Tuesday, August 19, 2008

Designing Learning for N-Gen Learners

One of the recent posts on Work Literacy titled Presentation Literacies for the 21st Century (don’t be misled by the title :)) has an interesting article Why Professor Johnny Can't Read. This article focuses on the gap between our generation of “read and write” traditional learners and the new age “scan and share” digital learners. This article set me thinking about how to design and deliver learning differently for the N-Gen learners.

1. Capturing learner’s needs: Currently, understanding learner’s needs through contextual inquiry is a key step in our development process. This step is equally relevant to understand the behavior and learning pattern of N-Gen learners. The outcome of this step will effectively determine the design and mode of delivery of learning. What is critical here is to ensure that the researchers conducting contextual inquiry are well-versed with the nuances and idiosyncrasies of the digital world. Else, chances are that they would fail to observer key behavior patterns.

2. Mode of delivery: Any delivery mode that is non-inclusive may not be an effective way of delivering learning for this segment. We need a mode that ensures limitless access to outside information, collaboration, or facilitates social interaction. However, these modes should be integrated in the learning modules and not plugged in as special features. For example, an eLearning module deployed on an LMS with built-in chat and discussion board does not qualify as a collaborative learning environment. However, an online game that has the option of inviting others to join in or a web-based module that motivates learners to have online discussion or an informal learning environment that challenges learners to work in groups are good candidates for collaborative modes of learning. What is critical here is to integrate collaboration and sharing well within the design and delivery. (There is an interesting research on Informal Learning in Digital Era (Lence Miloseva and Miika Lehtonen)

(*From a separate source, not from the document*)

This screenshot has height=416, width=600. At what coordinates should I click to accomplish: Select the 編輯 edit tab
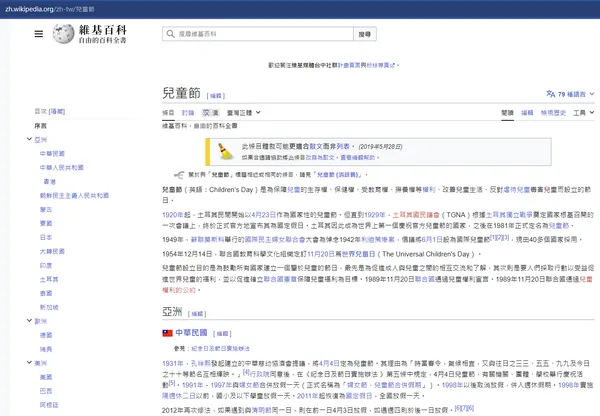coord(528,113)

3. Instructional Designers: Just as researchers need to have a fair knowledge of the digital world, instructional designers too must belong to this era to appreciate learners’ needs better. Since there is a huge shift in the way traditional instructions are designed, instructional designers need to be well-equipped to handle and appreciate the current needs of learners. It is one thing to be aware of the new age learning environment and another to belong to this environment. Therefore, IDs should make an effort to belong to this environment to relate to learners’ needs and behavior better.

4. Learning Design: Since N-Gen learners are highly active in the virtual world than in the real world, self-paced, unidirectional learning may no longer be effective for this breed of information foragers. IDs need to remember that N-Gen learners enjoy the challenge of finding information, linking them, sharing them, analyzing them and flaunting them. They have very little patience with linear unidirectional learning. What is critical is to ensure that the learning environment facilitates all this yet meet its objective of effective learning.


Archana Narayan said...

Thanks for sharing this post with us! An ID should 'move with the times' and understand what options are available to them. For this, we need to constantly research and stay aware of what others are doing, I think the ID should also interact closely with the development team to understand the tools and to explore the possibilities. IDs should not get comfortable with the way we have been doing things. But ensure that do not try to adopt fancy strategies just for the sake of it, but actually, truly understand learner needs.

Really informative post... :)

Geeta Bose said...

Thanks Archie. You are right. ID's should "upgrade" their skills with the times. And, as you have pointed out, they cannot work in a vacuum. They need to be in sync with the changes (behavioral, social, or technological) around them and adapt accordingly.